First of all, I must apologize for all of the innuendo and double entendre in yesterday’s hard 9 article. I couldn’t help it; it was just too easy. And if you didn’t notice it, then forget that I said anything. There was nothing wrong with that totally wholesome article.
The proper moves with hard hands, just like with soft hands, requires a knowledge of statistics and a calculation of the odds of each card you could receive as well as the odds for what card the dealer has in the hole and what cards he will receive when hitting, if necessary. If you are unable to calculate those odds, you don’t have to worry, because each move that has the best odds has been incorporated into blackjack basic strategy. Here is what to do when you have a hard 10.
If the dealer shows an upcard between 2 and 9 (inclusive), then you should double down. If the dealer shows anything else, you should hit. You should never stand on a hard 10.
First of all, the reason you never stand is that there is no possibility of busting with this hand. The highest value card you can draw is a 10 and that would only put you at 20. Basic strategy also recognizes your good odds of drawing a 10-value card. If you get one, then the only hand that can beat you is if the dealer draws 21.
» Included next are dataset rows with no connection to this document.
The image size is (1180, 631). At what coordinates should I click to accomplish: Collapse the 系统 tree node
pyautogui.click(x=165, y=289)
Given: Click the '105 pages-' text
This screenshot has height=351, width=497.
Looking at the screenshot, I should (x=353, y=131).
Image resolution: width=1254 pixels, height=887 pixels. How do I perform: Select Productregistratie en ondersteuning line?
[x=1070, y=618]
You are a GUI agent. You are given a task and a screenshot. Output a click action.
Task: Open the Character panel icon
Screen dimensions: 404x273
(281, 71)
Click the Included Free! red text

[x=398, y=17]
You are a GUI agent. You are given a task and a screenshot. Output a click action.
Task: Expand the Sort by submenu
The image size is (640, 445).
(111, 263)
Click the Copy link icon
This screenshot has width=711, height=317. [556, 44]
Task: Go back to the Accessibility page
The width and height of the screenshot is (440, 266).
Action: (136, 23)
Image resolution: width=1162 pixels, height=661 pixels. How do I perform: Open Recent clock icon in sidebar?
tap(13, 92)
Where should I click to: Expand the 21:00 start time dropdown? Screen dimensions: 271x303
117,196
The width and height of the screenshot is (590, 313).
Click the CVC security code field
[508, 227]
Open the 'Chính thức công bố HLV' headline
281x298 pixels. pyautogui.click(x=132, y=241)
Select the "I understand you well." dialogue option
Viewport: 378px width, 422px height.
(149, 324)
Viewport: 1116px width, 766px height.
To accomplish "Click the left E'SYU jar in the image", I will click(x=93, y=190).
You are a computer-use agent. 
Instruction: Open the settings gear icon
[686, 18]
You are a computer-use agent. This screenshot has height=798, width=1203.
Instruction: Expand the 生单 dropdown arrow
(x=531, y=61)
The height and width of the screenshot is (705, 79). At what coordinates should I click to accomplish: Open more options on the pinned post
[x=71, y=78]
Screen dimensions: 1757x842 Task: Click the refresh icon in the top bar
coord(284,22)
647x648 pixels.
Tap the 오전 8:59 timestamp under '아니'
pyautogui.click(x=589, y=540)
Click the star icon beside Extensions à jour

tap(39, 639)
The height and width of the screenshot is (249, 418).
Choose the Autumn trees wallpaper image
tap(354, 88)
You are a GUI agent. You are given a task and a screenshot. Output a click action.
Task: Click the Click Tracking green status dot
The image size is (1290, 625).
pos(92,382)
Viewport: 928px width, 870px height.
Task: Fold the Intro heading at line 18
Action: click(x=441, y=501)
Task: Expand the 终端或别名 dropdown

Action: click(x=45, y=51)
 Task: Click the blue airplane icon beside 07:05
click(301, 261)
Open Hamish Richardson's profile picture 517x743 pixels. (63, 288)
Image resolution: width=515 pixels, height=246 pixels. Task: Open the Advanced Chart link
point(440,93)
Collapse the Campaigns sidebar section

If the dealer shows an ace or a 10, then he has a good chance of having either a 20 or 21, in which case you would either lose or push. That is why you do not double in that instance. If the dealer shows anything else, however (2-9), you should double because there is a good chance that the dealer will either bust or draw a number smaller than your hand. Again, this is because of the high likelihood of the dealer’s hole card or any card they draw having a value of 10.